# What this task involves:
The lines to copy are those in the listing below that contain the word "heading".

# Entries shown:
== Segment start ==

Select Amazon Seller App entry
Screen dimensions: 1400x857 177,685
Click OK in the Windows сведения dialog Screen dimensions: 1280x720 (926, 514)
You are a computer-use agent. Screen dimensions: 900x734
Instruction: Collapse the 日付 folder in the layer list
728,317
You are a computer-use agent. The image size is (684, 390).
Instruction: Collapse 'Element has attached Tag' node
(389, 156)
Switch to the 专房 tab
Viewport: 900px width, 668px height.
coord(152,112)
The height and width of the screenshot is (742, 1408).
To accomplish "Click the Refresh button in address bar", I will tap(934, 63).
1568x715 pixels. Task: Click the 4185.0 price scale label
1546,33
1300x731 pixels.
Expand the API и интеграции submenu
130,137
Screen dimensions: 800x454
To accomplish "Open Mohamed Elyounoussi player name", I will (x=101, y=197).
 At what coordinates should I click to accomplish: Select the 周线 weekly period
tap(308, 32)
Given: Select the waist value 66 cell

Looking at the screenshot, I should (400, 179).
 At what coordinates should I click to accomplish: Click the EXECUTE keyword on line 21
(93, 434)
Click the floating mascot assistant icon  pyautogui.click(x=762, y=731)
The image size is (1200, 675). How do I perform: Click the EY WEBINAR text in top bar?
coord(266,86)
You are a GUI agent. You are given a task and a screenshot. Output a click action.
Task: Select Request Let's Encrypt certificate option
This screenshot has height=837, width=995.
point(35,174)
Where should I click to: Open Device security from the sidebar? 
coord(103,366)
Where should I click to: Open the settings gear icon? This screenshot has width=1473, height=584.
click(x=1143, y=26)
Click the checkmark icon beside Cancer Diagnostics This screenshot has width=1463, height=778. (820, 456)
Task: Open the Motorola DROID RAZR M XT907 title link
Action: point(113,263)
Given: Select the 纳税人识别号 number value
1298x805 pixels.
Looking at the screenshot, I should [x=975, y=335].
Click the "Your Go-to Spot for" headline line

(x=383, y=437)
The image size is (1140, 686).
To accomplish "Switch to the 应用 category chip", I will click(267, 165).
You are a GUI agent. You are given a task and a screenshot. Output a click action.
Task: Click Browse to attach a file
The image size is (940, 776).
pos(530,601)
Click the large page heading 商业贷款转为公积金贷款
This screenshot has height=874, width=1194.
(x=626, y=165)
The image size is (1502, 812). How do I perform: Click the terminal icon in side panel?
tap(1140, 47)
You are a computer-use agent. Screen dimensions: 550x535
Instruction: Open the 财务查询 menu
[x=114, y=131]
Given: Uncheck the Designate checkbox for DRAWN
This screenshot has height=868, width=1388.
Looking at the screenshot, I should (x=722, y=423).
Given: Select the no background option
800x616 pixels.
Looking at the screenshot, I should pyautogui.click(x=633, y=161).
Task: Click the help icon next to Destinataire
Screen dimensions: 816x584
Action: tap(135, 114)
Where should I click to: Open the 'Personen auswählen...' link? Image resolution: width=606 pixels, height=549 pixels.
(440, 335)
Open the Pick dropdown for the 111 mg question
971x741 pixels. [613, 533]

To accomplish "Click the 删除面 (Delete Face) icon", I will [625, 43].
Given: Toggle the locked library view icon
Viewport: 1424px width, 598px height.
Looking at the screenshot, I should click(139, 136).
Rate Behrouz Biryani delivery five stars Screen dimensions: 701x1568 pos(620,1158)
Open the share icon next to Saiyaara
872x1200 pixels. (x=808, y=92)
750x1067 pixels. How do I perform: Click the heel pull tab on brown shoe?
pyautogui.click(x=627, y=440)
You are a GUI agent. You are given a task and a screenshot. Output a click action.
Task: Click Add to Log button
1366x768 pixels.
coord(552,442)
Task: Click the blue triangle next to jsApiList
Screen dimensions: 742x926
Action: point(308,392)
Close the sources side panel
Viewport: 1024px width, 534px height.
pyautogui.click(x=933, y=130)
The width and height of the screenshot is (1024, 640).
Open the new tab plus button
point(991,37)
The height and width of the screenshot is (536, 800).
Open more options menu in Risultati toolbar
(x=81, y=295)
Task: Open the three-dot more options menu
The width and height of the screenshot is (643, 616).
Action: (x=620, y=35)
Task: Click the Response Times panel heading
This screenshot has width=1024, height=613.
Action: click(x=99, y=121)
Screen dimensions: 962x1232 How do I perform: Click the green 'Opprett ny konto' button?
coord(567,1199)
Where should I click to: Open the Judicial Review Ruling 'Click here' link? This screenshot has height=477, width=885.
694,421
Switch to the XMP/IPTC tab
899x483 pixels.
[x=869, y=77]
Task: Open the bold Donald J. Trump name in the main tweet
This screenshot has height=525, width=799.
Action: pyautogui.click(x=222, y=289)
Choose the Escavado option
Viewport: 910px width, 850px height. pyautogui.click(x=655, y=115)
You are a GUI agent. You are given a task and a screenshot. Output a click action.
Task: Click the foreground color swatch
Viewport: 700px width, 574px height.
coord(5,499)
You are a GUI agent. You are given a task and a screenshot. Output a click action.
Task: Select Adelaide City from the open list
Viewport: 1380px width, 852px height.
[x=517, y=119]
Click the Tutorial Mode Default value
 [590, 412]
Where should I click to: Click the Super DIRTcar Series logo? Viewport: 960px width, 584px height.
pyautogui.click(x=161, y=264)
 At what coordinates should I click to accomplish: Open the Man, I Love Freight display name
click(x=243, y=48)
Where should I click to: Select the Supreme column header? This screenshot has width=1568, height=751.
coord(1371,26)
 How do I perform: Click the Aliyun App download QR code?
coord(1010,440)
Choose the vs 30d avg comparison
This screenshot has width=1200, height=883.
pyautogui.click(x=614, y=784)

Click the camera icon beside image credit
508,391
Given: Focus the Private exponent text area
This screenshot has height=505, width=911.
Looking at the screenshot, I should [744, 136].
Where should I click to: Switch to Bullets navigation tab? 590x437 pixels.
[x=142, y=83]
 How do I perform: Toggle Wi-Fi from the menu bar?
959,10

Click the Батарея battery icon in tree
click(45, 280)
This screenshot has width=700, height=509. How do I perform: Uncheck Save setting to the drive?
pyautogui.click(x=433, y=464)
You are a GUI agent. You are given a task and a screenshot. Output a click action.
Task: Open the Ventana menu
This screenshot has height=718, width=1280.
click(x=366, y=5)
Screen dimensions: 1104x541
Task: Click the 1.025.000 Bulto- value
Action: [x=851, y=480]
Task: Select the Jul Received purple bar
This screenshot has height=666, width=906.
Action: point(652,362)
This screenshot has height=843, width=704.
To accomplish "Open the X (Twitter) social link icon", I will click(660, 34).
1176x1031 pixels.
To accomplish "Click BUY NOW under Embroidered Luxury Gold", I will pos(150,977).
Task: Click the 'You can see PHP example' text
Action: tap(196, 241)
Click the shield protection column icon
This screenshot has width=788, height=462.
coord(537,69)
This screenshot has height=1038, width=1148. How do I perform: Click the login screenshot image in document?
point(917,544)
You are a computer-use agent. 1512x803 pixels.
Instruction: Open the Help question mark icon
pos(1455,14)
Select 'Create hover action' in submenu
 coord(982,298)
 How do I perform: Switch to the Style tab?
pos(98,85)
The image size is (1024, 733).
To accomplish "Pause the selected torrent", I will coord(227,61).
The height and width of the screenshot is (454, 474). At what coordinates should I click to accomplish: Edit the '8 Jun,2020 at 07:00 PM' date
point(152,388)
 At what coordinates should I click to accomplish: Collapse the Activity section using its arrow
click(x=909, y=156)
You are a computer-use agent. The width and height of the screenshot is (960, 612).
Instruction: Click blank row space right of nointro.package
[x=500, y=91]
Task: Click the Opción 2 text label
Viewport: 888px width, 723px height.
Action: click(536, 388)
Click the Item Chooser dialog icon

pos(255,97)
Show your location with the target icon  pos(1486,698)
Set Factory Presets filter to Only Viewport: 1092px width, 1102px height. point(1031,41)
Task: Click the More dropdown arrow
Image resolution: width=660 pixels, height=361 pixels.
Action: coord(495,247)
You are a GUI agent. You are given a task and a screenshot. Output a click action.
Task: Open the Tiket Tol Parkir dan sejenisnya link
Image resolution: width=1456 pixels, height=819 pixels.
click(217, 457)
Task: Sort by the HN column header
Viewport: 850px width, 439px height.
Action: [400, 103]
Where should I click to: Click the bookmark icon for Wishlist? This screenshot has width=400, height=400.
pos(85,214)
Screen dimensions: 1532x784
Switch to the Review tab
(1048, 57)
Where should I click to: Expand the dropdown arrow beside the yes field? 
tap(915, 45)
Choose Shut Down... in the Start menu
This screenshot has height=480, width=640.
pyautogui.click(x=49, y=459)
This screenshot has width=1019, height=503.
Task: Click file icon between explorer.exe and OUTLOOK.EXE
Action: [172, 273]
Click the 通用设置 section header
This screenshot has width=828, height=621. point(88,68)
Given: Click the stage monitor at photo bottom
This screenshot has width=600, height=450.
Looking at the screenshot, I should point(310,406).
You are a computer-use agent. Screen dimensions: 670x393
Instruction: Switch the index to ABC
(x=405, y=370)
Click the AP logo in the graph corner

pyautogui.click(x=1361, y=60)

== Segment end ==

# Solved problem:
Click the large page heading 商业贷款转为公积金贷款
Task: Click the Response Times panel heading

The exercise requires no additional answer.